B- La question du genre 

Dans l’ensemble, il existe d’importante inégalité entre les sexes en ce qui concerne la représentation des artistes féminins. Les femmes sont largement sous-représentés mais depuis la dernière décennie leur travail est de plus en plus reconnu.  Par exemple, il est mentionné dans le rapport Art Basel que le pourcentage de femmes participants à des expositions mondiales est passé de 25% en 2000 à 33% en 2018. Les inégalités entre les sexes au seins des galeries est aussi important. En effet les artistes féminins ont été fortement négligées en raison de leur manque de succès commercial. 

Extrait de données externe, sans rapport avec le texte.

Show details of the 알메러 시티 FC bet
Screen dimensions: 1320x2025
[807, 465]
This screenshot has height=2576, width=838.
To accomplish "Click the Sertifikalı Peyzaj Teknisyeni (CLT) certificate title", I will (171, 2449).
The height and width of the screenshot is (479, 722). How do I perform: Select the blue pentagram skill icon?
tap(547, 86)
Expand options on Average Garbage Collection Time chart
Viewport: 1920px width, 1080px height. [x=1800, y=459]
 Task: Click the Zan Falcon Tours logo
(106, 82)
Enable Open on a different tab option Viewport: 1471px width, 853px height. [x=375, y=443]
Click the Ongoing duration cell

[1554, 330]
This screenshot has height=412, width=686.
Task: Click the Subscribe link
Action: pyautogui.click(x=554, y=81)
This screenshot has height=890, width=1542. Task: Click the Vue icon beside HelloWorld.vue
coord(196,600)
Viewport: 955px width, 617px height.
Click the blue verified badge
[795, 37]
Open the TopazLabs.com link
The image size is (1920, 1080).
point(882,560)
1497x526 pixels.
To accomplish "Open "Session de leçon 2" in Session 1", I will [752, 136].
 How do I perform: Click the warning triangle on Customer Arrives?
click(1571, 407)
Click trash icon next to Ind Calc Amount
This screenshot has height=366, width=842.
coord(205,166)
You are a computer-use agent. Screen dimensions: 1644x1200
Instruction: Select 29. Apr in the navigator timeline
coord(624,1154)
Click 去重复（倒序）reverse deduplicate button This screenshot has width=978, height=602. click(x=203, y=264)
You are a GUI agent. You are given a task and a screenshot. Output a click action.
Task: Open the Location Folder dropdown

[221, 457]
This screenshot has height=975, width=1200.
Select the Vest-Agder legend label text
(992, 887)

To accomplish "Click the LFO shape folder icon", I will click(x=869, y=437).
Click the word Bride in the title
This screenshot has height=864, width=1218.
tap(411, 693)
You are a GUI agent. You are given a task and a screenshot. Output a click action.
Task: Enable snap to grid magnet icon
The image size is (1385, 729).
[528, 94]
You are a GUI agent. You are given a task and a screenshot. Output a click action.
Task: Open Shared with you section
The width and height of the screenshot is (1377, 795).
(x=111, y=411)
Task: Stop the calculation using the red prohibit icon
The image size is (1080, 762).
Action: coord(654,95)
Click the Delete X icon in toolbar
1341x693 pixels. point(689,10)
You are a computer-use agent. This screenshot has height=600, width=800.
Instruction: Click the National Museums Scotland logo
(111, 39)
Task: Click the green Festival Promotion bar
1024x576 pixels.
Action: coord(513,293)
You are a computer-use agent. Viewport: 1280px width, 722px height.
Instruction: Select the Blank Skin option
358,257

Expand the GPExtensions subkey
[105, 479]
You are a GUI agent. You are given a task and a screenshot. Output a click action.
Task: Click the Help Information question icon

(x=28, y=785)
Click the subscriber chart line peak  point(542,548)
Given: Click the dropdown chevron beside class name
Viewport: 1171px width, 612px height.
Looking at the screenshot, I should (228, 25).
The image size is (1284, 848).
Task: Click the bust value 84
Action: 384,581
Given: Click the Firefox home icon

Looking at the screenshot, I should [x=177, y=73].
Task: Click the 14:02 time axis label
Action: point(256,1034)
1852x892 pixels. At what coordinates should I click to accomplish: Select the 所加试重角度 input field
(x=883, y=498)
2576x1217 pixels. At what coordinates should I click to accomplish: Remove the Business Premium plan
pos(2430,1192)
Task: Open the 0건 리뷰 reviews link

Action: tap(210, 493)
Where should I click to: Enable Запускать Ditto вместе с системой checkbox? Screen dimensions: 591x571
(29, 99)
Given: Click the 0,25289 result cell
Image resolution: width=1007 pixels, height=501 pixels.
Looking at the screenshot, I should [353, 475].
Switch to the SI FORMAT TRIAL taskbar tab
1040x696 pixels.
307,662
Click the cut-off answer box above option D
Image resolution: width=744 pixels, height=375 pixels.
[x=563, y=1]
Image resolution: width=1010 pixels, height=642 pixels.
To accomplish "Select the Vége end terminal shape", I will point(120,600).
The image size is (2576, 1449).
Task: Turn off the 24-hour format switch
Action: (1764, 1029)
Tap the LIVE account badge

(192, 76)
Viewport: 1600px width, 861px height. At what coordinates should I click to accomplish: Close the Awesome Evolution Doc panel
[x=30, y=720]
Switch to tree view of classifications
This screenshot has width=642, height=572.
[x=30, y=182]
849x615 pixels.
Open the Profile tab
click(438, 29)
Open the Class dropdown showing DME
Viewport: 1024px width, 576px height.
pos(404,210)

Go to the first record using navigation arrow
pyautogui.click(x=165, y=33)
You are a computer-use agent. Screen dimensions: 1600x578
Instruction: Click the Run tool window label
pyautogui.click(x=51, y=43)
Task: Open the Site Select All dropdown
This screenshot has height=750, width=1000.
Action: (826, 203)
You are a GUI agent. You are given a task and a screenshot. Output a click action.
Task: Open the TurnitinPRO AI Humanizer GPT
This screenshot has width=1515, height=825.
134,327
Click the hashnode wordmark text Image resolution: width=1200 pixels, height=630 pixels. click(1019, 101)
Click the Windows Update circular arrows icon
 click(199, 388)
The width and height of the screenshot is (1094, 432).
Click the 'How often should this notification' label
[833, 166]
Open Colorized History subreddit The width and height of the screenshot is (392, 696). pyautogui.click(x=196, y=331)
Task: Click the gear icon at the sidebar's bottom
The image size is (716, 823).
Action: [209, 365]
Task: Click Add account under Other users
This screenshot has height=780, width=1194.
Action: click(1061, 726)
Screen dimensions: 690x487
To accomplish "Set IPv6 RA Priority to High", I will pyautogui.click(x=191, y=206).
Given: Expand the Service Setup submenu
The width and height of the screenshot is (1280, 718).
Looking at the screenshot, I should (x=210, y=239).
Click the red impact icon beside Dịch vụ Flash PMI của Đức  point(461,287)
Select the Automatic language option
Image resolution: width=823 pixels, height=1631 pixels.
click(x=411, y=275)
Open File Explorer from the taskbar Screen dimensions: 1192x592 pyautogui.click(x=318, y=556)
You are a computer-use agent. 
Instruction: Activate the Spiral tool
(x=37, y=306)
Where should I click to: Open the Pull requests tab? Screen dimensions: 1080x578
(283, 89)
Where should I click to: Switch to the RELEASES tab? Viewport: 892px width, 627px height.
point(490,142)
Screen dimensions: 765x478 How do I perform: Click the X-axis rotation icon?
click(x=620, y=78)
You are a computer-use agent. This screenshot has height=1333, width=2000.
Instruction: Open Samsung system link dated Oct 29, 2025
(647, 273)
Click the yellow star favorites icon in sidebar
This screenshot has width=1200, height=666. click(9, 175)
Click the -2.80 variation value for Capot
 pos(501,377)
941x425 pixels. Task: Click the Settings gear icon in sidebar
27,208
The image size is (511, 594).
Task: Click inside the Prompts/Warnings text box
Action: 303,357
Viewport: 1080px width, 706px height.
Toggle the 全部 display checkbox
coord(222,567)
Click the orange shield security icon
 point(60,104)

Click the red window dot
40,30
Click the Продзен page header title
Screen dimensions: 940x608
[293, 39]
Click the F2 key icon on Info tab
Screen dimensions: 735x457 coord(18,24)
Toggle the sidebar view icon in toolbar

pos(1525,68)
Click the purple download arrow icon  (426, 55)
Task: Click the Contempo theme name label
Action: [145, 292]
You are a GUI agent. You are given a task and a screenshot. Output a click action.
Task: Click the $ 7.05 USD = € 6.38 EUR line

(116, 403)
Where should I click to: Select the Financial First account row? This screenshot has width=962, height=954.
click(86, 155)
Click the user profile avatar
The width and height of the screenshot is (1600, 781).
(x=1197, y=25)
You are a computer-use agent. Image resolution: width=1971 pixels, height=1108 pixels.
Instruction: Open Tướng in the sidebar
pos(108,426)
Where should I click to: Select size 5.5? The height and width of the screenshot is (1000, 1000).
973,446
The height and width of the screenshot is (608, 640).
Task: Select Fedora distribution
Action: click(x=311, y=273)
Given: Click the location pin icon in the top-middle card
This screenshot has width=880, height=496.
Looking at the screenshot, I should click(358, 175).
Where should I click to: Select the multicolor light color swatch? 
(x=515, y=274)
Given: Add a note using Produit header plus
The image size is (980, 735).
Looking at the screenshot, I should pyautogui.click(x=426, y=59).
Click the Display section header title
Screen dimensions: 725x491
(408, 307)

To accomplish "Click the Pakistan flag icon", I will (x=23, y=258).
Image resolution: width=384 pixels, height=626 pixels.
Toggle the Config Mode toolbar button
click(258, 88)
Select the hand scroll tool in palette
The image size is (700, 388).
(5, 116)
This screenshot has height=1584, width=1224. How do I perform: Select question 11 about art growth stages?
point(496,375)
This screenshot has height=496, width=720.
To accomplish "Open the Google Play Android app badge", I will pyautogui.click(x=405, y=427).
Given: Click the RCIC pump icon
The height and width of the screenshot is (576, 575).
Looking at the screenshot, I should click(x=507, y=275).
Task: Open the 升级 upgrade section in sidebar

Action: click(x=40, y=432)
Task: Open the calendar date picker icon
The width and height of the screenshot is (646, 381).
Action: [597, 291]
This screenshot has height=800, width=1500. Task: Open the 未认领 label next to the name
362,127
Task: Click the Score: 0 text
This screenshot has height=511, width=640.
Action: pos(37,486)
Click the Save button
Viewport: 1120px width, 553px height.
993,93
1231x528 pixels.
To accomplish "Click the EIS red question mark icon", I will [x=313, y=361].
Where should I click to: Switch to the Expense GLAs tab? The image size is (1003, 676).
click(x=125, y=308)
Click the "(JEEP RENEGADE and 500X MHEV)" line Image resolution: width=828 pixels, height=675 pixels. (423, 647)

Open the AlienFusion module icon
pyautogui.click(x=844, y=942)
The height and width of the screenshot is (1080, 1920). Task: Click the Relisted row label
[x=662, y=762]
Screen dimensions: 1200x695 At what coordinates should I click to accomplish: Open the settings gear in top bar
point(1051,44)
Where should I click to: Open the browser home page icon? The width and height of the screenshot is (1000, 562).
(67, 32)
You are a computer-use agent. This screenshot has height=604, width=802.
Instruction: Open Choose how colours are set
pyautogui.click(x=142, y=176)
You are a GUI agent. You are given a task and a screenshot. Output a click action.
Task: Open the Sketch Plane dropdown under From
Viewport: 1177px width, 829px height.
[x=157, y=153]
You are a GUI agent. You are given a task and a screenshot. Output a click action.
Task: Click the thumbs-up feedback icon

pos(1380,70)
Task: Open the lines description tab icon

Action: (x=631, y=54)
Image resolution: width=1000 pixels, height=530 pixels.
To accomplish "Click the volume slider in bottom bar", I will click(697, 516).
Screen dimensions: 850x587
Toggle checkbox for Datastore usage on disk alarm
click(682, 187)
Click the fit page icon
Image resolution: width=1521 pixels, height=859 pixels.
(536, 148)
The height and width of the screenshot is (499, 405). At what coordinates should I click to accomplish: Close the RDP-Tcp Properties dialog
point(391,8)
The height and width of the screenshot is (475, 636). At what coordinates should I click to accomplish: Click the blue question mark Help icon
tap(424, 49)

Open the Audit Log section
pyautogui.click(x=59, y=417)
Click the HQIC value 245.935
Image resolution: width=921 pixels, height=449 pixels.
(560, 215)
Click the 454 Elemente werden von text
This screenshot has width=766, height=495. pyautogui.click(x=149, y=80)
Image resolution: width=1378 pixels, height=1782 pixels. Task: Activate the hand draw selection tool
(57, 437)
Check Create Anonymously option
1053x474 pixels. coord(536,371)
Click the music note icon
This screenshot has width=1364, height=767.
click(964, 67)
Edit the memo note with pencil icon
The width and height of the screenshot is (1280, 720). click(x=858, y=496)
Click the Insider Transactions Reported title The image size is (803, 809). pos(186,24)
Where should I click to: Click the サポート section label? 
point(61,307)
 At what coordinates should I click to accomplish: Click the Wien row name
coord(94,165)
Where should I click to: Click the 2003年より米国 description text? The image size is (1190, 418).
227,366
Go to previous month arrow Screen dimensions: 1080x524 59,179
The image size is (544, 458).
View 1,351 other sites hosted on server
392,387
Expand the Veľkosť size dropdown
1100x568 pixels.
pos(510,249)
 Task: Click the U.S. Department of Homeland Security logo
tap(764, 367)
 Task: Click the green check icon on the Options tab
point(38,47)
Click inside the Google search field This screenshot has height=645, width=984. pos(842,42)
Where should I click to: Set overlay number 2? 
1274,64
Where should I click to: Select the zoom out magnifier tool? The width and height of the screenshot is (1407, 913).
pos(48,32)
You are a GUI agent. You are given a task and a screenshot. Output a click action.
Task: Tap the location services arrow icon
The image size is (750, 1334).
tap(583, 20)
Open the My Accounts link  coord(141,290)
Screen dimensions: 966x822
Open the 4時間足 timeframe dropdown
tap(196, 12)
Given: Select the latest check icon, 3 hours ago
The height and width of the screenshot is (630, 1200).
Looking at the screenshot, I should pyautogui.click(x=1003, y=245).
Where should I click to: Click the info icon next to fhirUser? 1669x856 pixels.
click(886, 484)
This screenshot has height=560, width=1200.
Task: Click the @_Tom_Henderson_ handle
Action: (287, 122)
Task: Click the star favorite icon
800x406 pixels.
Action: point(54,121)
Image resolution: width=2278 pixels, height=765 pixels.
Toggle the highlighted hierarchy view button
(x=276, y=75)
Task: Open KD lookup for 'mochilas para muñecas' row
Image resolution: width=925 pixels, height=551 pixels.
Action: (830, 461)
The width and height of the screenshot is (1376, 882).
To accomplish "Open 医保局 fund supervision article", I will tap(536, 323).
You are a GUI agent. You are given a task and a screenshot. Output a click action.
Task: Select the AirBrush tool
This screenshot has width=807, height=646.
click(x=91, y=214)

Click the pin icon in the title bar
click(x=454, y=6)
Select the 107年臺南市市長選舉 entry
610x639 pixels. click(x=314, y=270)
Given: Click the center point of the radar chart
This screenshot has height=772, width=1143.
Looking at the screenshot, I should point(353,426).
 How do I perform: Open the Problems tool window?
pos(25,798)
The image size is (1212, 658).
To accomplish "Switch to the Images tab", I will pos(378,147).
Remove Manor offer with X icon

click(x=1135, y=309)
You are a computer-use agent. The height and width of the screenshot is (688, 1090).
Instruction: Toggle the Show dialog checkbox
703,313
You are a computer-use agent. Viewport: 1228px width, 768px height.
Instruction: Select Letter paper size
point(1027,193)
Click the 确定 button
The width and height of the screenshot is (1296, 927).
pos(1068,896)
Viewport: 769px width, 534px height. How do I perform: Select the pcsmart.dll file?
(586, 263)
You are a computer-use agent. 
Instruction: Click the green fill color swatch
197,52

4- Les maisons de ventes aux enchères 

A- La dynamique du marché 

Le secteur des maisons de ventes est classifié par différentes gammes de prix. À savoir, plus de 50% de la valeur globale générée par le marché est générée par les 5 acteurs principaux: Christie’s, Sotheby’s, Poly Auction, China Guardian et Phillips. Christie’s et Sotheby’s ont un duopole sur le marché et réalisent 40% de la valeur.  Le reste du marché est peuplé d’acteurs de taille moyenne qui dominent les marchés locaux (exemple: ArtCurial en France ou Cambi en Italie). Les maisons de ventes aux enchères en plus de proposer une catégorie “Fine Art & Collectibles” à la vente offrent également une large palette de diverses pièces de luxe telles que de l’immobilier, des voitures, du vin, des bijoux ou des sacs à main. Sur une vente, une maison de ventes prend une commission entre 25% et 27%. Il existe deux types de ventes: les ventes privées et les ventes publiques. Les ventes privées sont réservées à un nombre limité de personnes. À noter, ce sont les ventes d’importantes collections familiales comme celle de Peggy Guggenheim ou de David Rockefeller qui sont les plus fructueuses! 

B- Résultats 

Les ventes aux enchères publiques ont réalisé $29.1 milliards. Les trois plus grands marché restent les Etats Unis, la Chine et le Royaume Uni. À eux trois ils représentent 88% des résultats. Aux États-Unis, les ventes aux enchères sont les plus performantes et continuent de connaître une croissance importante (augmentation de 18 % sur un an). Les ventes au Royaume-Uni sont restées cohérentes avec une croissance constante sur un an de 15%. Les résultats des enchères en Chine ont diminué de 9 %, avec de nombreux “buy-in” (stratégie de garantie où, si le prix de réserve n’est pas atteint, la maison de vente peut acheter l’objet pour son compte au prix garanti ou payer la différence entre le prix adjugé et le prix garanti à son client pour éviter un ravalement) . À noter qu’un “buy-in” a, une corrélation négative sur la valeur de la pièce ; dû à la loi de l’offre et de la demande.

C- Tendances artistiques

En 2018, les ventes d’après-guerre et d’art contemporain représentaient la moitié des résultats du marché des ventes aux enchères d’art, ce qui représente environ 7,2 milliards de dollars. L’art moderne est en deuxième position avec des résultats solides. Le secteur des impressionnistes/post-impressionnistes et des anciens maîtres a connu un déclin important en 2018.